Pronostico ATP Montecarlo | Matteo Berrettini – Joao Fonseca
A Monte Carlo, negli ottavi di finale, Matteo Berrettini si presenta con un risultato che ha già lasciato il segno nel torneo, ma dall’altra parte trova un Joao Fonseca che dà la sensazione di avere oggi una struttura più continua. L’azzurro, numero 90 ATP, ha rimesso in piedi la sua settimana con un impatto clamoroso, prima sfruttando il ritiro di Bautista Agut sul 4-0 e poi travolgendo Daniil Medvedev con un doppio 6-0 che ha fatto rumore ben oltre il punteggio. Fonseca, numero 40 del ranking, ha invece costruito il suo percorso con due vittorie piene, superando Gabriel Diallo e Arthur Rinderknech e confermando la crescita già intravista tra marzo e l’inizio dello swing europeo.

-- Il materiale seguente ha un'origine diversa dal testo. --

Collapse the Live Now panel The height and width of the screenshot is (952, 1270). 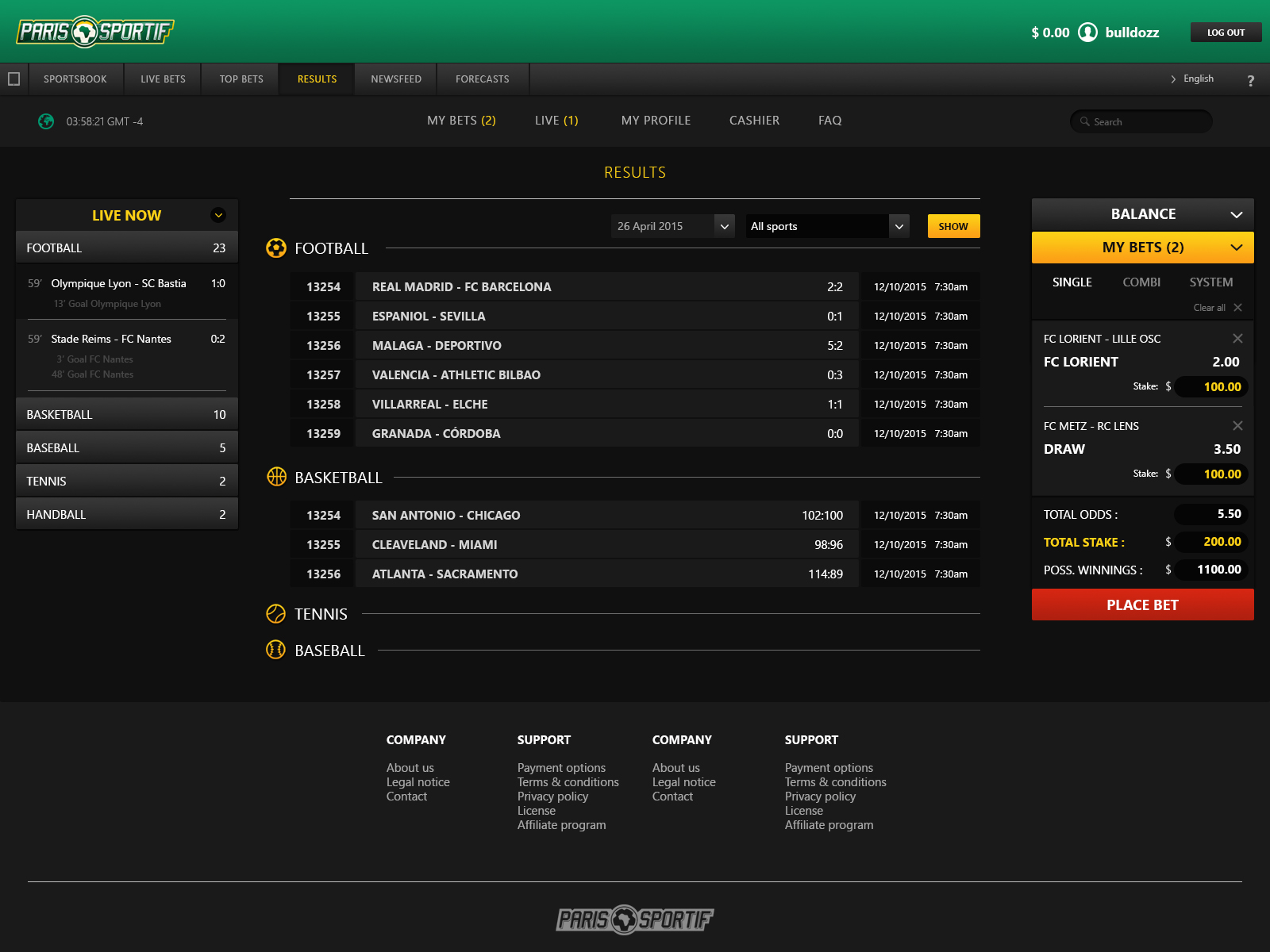pyautogui.click(x=218, y=215)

La sensazione è che il match metta di fronte due slanci diversi. Berrettini arriva sull’onda dell’exploit, Fonseca con una traiettoria più ordinata. Ed è proprio qui che nasce l’interesse tecnico della sfida: capire se peserà di più il picco altissimo dell’azzurro o la maggiore stabilità mostrata dal brasiliano nelle ultime settimane.
Stato di forma e contesto torneo
Berrettini ha lanciato un segnale forte. Il passaggio al Golden Swing, accolto inizialmente con qualche dubbio, sembra avergli lasciato qualcosa nelle gambe e nelle sensazioni sulla terra battuta. A Monte Carlo il suo torneo è cambiato in fretta: prima un esordio interrotto dal ritiro di Bautista Agut, poi una prestazione quasi irreale contro Medvedev, chiusa senza lasciare nemmeno un game. Un successo del genere non cancella automaticamente tutti i problemi vissuti in precedenza, ma restituisce l’immagine di un giocatore ancora capace di alzare il livello in modo brutale.
Fonseca, però, arriva a questo ottavo con una narrativa diversa e forse più lineare. Ha dato consistenza alla sua stagione tra Stati Uniti e terra sudamericana, ha aperto bene il suo cammino nel Principato e si presenta con un bilancio stagionale di 7 vittorie e 5 sconfitte. È ancora alla ricerca del primo quarto di finale dell’anno, dopo essersi fermato tre volte agli ottavi, ma il suo tennis sembra in crescita. Meno strappi improvvisi, più continuità di rendimento. Su una superficie come questa, non è un dettaglio secondario.